Target the Constraint to the relevant servers (or OSB Cluster).
Next create a new Work Manager.
Target the new custom Work Manager to the relevant servers (or OSB Cluster).
Next associate the Work Manager with the previously created Min Thread Constraint.
Leave the rest as empty (Max Thread Constraint/Capacity Constraint).
Note: The Server instance would have to be restarted to pick the changes.
Login to the sbconsole.
Create a Session
Go to the related Business Service configuration.
Edit the HTTP Transport Configuration
Select the newly created custom Work Manager for the Dispatch Policy
Now with the above changes to the Business Service, the OSB Service callouts will always use the custom Work Manager with Min-Thread Constraint to handle the response from the Business Service and notification of the waiting Proxy thread and not run into any of the thread starvation issues that we observed earlier with Service Callouts.

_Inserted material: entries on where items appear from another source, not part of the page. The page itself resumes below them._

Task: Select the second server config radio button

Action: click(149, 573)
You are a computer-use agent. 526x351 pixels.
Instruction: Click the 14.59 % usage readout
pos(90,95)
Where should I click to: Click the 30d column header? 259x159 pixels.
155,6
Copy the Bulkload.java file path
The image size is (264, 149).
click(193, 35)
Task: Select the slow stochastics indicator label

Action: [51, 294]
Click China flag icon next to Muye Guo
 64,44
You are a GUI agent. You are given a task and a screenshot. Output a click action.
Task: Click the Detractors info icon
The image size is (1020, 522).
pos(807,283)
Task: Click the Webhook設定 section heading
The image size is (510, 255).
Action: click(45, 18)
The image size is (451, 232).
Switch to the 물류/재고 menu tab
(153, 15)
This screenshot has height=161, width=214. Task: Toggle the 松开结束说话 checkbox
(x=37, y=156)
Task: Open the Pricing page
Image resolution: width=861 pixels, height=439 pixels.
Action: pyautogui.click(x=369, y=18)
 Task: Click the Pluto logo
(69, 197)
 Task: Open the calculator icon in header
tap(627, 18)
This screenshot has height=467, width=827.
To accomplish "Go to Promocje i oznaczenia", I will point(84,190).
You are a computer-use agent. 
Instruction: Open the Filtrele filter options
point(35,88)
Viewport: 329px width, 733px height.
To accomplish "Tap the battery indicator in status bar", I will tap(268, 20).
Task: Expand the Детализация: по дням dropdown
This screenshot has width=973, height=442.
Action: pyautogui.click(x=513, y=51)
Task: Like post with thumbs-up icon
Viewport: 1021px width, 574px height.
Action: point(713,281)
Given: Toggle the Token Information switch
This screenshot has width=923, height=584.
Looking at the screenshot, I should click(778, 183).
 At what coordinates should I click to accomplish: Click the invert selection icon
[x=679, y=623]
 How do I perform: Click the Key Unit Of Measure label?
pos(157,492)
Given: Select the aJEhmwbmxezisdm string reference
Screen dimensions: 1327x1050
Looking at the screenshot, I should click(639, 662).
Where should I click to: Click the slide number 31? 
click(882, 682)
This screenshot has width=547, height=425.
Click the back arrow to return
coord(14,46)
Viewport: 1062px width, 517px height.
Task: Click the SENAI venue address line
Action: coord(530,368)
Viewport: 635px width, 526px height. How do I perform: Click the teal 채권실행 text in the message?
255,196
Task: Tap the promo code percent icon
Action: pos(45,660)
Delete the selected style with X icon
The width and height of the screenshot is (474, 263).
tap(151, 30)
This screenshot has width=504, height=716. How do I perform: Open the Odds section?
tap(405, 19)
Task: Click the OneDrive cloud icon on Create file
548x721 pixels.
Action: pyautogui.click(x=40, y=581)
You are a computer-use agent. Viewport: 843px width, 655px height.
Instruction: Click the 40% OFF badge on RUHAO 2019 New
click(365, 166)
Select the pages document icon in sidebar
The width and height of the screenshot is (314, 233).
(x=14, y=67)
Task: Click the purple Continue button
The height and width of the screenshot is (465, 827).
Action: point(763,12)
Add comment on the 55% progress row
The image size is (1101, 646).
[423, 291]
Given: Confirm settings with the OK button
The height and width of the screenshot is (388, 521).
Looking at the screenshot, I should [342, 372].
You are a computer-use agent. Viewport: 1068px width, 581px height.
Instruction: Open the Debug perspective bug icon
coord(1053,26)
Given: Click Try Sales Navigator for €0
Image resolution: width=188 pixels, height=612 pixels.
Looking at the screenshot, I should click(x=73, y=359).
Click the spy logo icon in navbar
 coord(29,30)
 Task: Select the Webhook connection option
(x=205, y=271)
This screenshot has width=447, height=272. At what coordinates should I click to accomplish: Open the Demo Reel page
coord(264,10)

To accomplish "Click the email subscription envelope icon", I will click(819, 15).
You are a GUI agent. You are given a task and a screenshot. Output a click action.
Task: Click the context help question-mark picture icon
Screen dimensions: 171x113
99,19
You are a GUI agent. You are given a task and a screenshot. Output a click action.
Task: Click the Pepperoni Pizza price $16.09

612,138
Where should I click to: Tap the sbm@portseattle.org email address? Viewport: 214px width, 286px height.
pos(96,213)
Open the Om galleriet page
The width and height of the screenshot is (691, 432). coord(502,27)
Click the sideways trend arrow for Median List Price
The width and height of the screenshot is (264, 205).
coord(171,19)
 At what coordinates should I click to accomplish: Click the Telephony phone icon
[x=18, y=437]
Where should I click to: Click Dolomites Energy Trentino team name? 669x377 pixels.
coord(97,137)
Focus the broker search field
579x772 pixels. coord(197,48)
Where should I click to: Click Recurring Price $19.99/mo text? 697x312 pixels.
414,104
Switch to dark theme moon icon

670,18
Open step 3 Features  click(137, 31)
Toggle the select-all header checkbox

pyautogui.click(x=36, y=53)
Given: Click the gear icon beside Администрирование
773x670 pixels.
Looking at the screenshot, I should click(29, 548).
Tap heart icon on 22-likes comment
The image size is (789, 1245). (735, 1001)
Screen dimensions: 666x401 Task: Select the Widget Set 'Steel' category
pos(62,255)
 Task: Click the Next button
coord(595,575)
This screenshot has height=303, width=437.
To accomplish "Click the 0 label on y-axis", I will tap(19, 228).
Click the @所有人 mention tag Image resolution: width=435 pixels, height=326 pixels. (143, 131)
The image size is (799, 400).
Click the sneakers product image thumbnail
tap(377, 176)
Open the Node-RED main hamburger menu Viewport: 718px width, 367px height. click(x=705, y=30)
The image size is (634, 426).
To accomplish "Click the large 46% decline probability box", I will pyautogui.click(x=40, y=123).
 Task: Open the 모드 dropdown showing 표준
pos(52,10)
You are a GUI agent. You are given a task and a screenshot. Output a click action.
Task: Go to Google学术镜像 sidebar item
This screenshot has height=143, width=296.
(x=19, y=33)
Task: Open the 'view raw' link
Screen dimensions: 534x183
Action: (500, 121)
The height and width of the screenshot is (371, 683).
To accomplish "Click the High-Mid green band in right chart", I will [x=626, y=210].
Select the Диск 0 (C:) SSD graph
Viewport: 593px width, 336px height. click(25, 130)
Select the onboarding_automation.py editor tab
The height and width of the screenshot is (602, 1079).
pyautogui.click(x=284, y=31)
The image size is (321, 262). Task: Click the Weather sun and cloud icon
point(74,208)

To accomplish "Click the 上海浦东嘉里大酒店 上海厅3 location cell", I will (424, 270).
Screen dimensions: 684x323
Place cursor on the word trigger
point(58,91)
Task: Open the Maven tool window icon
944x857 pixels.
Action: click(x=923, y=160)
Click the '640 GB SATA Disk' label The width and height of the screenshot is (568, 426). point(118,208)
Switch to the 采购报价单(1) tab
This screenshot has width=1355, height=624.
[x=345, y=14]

The same custom Work Manager can be used by multiple Business Services that are all invoked via Service Callout actions as the thread would be used for a very short duration and can handle responses for multiple business services. Associate the dispatch policy of the Business services invoked via Service Callouts to use the custom WM.
Hope this series gave some pointers on the internal implementation of OSB for Route Vs. Service Callouts, correct usage of Service Callouts, identifying issues with callouts using Thread Dump and Heap Dump Analysis and the solutions to resolve them.